Many mornings in Nigeria begin with news that feels like a fresh wound. Reports emerge of another night attack, another farm invasion, or another commuter robbed on a road that should be safe. This is the grim reality of the nation's persistent insecurity.
The Disconnect Between Police and People
Survivors of these attacks frequently describe a troubling pattern. The police arrive hours after the incident. The officers who respond are often unfamiliar with the local terrain and do not speak the community's language. They lack relationships with residents, have no knowledge of previous threats, and possess little understanding of the underlying tensions in the area.
Typically, they collect statements, make promises, and depart. Meanwhile, the criminals remain, hidden within the community's unspoken knowledge. This scenario is not an isolated event; it is a recurring tragedy in Nigeria's security landscape.
If effective security is built on familiarity rather than sheer force, then Nigeria's centralized policing model—where officers are externally posted—is fundamentally flawed. An officer who cannot communicate with the people cannot understand their fears. A system dominated by non-indigenes struggles to earn trust, gather reliable intelligence, or respond with the necessary context.
The Strategic Case for Indigenous Policing
True community policing extends far beyond merely stationing officers in an area. It requires alignment with local knowledge, cultural fluency, shared ownership, and the deliberate building of trust. It means officers are integrated into the social fabric, not treated as strangers.
The proposal that at least 75 per cent of officers deployed to a state, local government, or community should be indigenes is not based on sentiment. It is a strategic necessity born from decades of systemic failure. The current model posts officers to areas where they lack cultural knowledge and a sense of belonging.
This detachment leads to weakened accountability. When officers are posted from distant regions and rotated frequently, they may view their assignments as temporary. This can contribute to problems like extortion, repression, excessive force, and a transactional approach to law enforcement.

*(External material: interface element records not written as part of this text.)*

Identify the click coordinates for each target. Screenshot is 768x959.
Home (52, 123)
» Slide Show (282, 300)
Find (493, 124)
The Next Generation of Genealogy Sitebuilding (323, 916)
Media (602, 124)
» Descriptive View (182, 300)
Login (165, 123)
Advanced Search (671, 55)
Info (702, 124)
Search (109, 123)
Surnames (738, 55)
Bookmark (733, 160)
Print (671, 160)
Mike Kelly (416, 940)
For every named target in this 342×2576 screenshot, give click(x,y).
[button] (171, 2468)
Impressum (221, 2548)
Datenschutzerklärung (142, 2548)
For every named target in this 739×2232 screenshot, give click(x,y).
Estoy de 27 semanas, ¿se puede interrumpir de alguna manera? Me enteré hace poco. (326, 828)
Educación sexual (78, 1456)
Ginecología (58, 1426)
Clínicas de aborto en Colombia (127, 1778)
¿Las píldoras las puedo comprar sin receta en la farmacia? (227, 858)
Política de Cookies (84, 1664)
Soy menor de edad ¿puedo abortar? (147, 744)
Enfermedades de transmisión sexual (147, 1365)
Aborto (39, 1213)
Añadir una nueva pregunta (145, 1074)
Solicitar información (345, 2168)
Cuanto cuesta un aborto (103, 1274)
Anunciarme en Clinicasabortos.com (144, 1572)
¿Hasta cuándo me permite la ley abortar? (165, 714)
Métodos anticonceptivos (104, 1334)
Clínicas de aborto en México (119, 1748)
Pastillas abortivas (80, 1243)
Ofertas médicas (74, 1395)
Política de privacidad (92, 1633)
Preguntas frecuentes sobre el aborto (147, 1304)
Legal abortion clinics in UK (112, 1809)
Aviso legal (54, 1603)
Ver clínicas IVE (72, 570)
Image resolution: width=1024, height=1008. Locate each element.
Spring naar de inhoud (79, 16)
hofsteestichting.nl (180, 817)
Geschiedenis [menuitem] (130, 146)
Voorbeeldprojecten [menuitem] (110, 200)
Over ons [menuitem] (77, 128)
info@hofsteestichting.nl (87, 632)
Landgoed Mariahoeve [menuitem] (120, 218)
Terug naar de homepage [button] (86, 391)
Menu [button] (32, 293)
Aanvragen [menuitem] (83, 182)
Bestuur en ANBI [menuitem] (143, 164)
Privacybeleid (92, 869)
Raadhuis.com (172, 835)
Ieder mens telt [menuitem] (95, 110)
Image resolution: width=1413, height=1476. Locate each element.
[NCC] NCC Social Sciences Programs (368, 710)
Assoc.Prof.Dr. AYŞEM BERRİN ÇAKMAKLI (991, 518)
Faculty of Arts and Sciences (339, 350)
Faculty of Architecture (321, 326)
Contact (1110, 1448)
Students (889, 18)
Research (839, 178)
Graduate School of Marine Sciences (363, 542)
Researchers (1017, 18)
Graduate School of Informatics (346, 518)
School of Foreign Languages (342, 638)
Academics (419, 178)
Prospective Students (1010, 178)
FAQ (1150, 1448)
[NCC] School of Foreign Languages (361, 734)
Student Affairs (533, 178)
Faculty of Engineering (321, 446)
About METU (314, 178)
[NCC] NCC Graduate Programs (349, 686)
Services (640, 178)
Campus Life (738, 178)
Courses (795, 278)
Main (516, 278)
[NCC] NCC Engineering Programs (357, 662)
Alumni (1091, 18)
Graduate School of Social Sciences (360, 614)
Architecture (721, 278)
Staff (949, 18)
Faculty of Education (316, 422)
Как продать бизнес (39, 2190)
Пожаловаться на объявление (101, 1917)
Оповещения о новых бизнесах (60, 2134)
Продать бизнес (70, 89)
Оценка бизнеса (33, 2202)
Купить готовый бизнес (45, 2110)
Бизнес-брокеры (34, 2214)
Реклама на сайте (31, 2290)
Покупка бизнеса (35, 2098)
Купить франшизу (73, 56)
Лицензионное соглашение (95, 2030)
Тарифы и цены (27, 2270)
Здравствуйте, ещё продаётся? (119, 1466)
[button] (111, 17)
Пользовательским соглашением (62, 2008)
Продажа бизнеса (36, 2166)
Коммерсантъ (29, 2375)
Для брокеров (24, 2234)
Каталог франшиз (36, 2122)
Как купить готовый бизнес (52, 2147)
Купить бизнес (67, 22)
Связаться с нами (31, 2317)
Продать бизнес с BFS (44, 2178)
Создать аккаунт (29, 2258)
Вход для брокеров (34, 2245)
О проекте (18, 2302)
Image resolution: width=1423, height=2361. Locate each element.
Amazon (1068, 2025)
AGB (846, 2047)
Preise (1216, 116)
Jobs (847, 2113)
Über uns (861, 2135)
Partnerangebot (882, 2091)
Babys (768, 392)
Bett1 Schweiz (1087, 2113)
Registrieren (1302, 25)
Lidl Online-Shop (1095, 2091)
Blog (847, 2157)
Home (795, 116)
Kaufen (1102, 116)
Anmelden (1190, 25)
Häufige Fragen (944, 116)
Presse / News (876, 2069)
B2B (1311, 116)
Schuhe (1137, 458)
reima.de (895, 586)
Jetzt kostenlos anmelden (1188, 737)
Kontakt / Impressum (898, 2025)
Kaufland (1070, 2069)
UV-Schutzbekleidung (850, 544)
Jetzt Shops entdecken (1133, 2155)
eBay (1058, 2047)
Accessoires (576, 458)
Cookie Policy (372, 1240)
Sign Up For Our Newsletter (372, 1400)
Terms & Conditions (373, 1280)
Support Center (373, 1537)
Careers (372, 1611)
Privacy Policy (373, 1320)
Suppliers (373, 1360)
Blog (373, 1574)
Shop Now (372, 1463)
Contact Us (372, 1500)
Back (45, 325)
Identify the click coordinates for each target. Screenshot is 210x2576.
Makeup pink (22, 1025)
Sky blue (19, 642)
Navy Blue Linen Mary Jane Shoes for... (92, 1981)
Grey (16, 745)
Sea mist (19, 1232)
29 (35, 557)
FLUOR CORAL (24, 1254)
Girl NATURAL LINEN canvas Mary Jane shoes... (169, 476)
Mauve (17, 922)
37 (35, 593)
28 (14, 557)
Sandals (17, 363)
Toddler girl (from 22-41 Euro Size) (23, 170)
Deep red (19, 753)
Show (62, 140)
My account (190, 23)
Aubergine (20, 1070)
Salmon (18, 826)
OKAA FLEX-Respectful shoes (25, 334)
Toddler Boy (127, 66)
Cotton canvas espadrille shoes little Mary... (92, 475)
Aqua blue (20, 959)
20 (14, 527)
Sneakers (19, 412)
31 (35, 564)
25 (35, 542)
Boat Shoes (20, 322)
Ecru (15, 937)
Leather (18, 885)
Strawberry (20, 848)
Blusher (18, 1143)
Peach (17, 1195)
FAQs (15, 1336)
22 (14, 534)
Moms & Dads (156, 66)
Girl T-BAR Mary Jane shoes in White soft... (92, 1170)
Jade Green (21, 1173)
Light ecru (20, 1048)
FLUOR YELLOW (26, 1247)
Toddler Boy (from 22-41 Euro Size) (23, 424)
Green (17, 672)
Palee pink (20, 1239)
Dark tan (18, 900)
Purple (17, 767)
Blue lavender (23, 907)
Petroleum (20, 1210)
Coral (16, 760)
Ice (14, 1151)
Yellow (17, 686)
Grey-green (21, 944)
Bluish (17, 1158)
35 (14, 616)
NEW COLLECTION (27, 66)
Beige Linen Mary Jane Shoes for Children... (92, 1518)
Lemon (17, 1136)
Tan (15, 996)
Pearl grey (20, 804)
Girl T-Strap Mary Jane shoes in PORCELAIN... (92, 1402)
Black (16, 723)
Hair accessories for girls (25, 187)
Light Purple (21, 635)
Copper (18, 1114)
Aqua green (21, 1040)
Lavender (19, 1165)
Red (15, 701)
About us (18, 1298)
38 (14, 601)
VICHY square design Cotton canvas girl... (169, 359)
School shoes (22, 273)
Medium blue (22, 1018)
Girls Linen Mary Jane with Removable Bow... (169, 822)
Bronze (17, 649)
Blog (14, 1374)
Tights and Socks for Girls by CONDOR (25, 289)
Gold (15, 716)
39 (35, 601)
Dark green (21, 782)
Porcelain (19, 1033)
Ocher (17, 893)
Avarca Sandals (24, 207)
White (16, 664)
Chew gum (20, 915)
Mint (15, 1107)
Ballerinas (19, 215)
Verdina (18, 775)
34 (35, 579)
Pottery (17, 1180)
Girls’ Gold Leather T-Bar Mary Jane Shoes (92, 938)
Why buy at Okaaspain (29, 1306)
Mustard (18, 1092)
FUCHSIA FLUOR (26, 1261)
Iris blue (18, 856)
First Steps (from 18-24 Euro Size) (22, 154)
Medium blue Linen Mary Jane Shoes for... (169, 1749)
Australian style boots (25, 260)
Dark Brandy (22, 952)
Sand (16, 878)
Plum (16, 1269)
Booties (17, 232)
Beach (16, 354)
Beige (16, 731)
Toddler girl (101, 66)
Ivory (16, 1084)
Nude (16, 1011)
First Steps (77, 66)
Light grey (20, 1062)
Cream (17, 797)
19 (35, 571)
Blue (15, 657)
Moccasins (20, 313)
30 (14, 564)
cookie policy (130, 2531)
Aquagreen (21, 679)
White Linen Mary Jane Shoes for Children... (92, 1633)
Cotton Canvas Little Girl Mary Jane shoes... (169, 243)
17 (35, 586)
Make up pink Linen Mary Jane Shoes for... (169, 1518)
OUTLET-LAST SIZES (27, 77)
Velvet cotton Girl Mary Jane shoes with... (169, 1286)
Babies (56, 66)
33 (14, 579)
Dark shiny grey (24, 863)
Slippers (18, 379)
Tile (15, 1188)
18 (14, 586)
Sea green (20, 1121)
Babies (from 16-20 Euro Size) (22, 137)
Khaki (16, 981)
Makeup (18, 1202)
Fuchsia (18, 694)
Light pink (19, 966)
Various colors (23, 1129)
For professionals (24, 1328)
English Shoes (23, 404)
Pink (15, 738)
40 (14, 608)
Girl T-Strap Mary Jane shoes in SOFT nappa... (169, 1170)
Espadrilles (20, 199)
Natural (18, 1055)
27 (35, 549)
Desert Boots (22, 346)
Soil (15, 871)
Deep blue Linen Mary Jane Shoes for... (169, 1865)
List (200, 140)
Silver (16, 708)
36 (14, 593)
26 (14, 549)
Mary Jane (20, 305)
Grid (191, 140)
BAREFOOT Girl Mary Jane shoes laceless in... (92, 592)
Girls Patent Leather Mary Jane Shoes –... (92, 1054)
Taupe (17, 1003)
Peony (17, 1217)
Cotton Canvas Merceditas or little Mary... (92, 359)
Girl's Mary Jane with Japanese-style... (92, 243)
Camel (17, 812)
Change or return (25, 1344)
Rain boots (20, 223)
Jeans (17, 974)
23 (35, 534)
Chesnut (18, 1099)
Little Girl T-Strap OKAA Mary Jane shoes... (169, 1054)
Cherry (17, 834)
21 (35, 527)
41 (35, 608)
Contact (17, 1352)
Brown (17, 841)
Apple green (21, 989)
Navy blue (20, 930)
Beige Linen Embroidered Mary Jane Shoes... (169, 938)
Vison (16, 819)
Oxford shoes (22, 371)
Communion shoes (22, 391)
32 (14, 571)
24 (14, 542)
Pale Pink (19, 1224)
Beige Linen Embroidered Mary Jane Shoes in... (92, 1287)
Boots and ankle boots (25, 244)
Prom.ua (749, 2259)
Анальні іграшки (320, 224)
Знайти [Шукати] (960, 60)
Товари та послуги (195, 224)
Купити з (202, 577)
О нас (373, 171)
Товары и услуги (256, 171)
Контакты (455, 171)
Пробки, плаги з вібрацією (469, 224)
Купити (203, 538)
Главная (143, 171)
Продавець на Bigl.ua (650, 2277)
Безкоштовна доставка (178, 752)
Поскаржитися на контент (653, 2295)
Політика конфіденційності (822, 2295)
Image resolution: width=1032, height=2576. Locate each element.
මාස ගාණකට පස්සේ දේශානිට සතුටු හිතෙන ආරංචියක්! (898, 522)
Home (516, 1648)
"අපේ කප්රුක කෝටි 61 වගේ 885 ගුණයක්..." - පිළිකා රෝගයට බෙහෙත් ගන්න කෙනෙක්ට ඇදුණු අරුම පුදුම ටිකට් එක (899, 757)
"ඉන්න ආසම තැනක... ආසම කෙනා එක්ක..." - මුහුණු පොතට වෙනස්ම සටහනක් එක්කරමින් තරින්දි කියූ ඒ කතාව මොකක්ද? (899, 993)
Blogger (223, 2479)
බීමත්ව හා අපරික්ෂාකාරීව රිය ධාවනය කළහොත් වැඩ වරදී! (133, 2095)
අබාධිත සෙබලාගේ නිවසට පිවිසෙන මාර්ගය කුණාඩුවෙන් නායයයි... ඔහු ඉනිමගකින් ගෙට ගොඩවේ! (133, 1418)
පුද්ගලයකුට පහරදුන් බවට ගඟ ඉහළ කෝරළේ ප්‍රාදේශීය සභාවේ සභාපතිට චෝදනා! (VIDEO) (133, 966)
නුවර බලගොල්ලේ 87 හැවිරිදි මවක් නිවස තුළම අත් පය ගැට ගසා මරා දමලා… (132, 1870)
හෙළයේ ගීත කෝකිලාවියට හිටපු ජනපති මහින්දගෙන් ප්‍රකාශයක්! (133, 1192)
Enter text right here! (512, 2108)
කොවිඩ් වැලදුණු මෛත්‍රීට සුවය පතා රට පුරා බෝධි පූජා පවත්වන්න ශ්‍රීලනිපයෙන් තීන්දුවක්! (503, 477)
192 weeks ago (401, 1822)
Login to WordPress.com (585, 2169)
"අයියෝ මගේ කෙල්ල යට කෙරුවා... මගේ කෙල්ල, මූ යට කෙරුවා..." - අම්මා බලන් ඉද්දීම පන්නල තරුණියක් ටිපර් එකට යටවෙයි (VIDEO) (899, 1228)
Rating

More alarmingly, in some instances, the presence of officers who share ethnic ties with cross-border criminal networks has created avenues for suspects to be shielded, released, or warned ahead of raids. Communities, particularly in southern states, have repeatedly reported cases where violent offenders were let go through unofficial channels, highlighting a structural flaw.
Global Lessons and Local Success Stories
The argument for indigenous policing is supported by global examples. Rwanda's community policing transformation is one of Africa's most successful modern security reforms, where locally recruited officers built surveillance networks rooted in trust. Japan's Kōban system, with neighborhood-based posts staffed by resident officers, achieves some of the world's lowest crime rates.
Kenya's Nyumba Kumi initiative shows how security improves when communities and agents share information through culturally grounded networks. Scandinavian models also emphasize officers learning the language and social dynamics of their patrol areas.
Nigeria's own experiences validate this approach. The success of the Civilian Joint Task Force (CJTF) in the northeast was driven by intimate knowledge of the terrain and insurgent patterns, not superior weaponry. Amotekun in the southwest has demonstrated how cultural and linguistic fluency can disrupt criminal operations more effectively than conventional units. Even in banditry-plagued rural areas, local farmers and hunters often provide more actionable intelligence than formal police structures.
These examples signal the potential of a deliberate, institutionalized shift toward indigenous community policing for Nigeria.
In this context, President Bola Tinubu's recent directive to withdraw police officers attached to VIPs is a commendable step. It aims to refocus policing on public safety and could redeploy hundreds of officers to communities in dire need, strengthening indigenous policing. However, past similar directives have been ignored or partially implemented. There is an urgent need to ensure this order is fully enforced nationwide for communities to genuinely benefit.
Prof. Chiwuike Uba, an economist, policy expert, and security consultant with over 25 years of experience, authored this analysis on December 22, 2025.